▶ [Instructions to follow]: What are the lines from the one containing "Task: Click the blue" through the last line of the records below? Return them exactly, leaving out pictures.

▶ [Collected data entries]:

_ _ _

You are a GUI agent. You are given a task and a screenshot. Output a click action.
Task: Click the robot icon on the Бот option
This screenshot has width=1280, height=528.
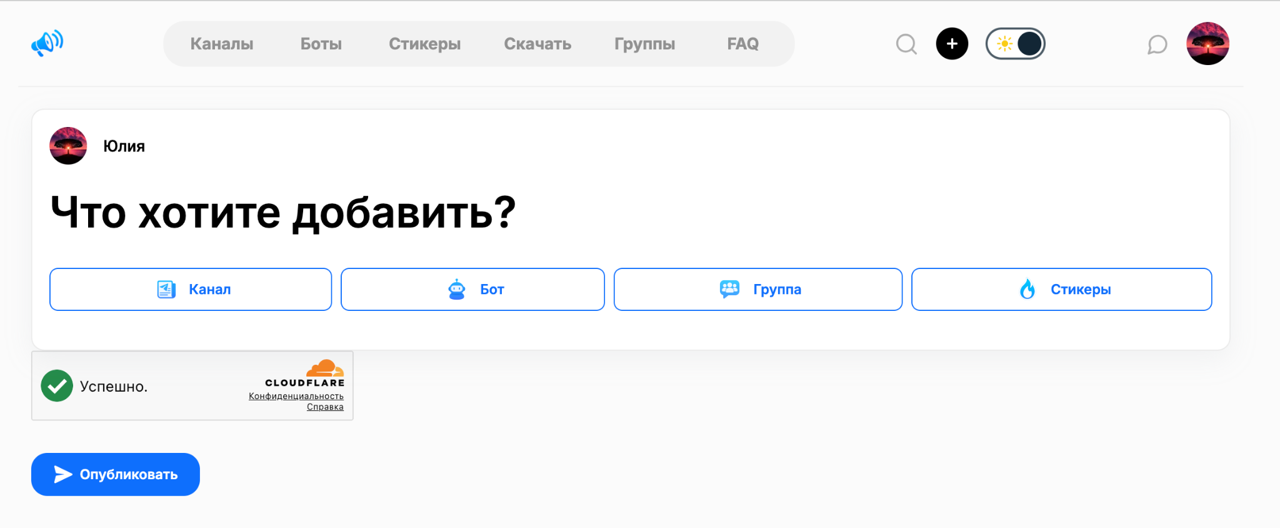(457, 289)
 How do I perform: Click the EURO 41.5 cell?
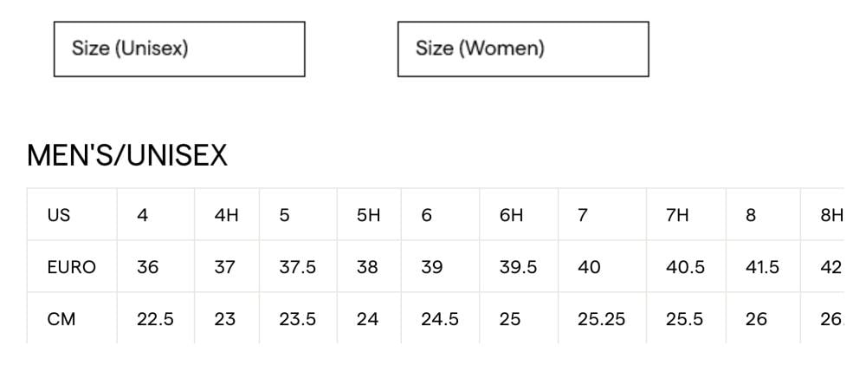pos(762,267)
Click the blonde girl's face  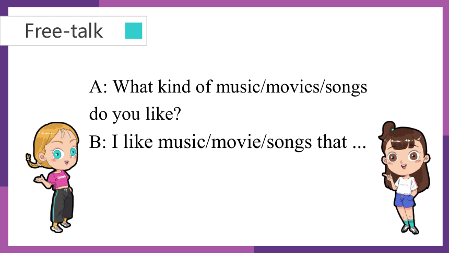[x=62, y=153]
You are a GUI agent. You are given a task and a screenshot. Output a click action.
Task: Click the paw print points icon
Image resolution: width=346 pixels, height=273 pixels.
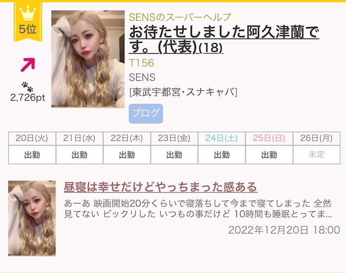[27, 86]
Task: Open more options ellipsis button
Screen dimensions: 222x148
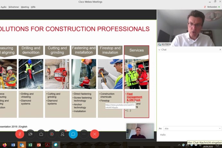Action: click(84, 134)
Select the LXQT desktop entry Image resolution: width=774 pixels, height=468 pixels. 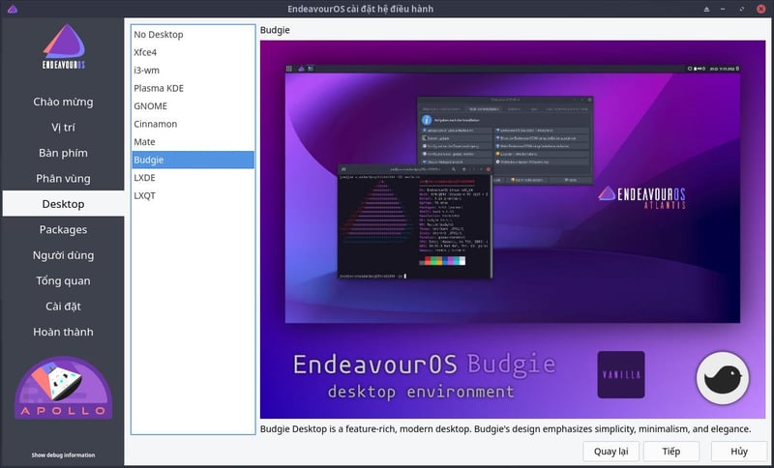click(147, 195)
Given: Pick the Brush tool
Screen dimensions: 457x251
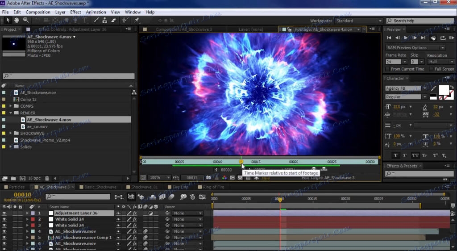Looking at the screenshot, I should 96,20.
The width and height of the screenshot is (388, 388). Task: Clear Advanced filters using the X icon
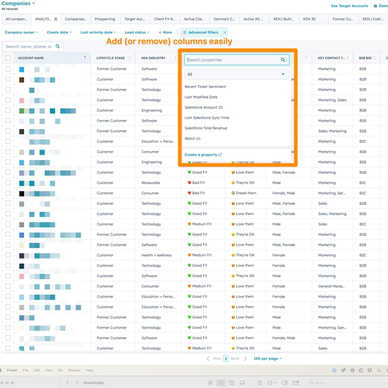(224, 33)
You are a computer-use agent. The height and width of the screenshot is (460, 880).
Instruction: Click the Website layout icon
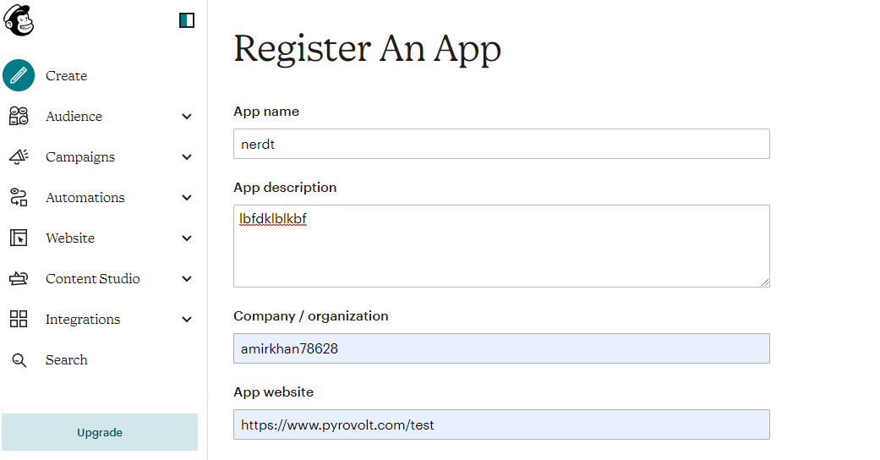[19, 238]
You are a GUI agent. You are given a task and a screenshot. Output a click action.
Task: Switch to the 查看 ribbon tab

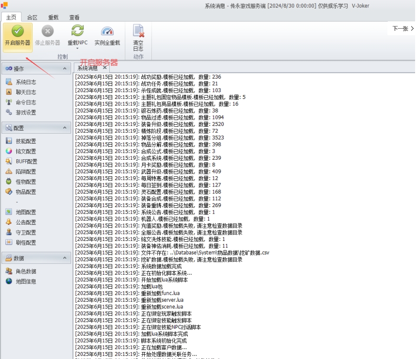[x=74, y=17]
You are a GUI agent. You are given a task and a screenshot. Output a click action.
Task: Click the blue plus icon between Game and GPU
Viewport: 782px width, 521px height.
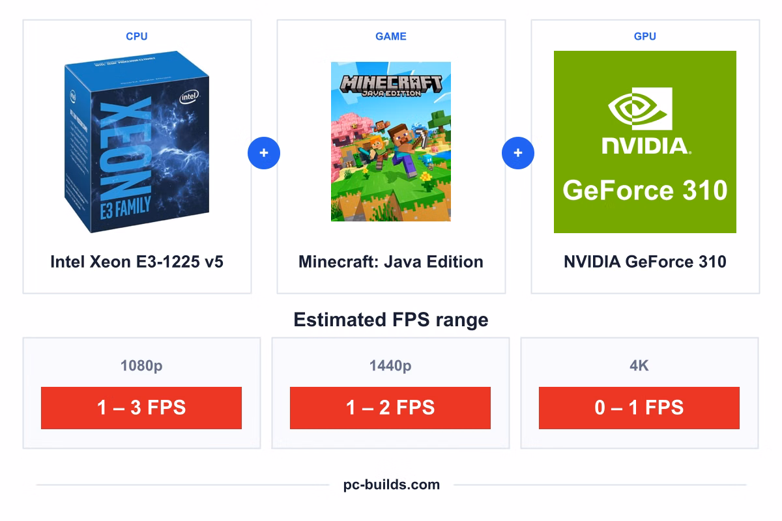(x=518, y=154)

_ _ _

▶ [Result of this exercise]:
Task: Click the blue plus icon between Game and GPU
Viewport: 782px width, 521px height.
(x=518, y=154)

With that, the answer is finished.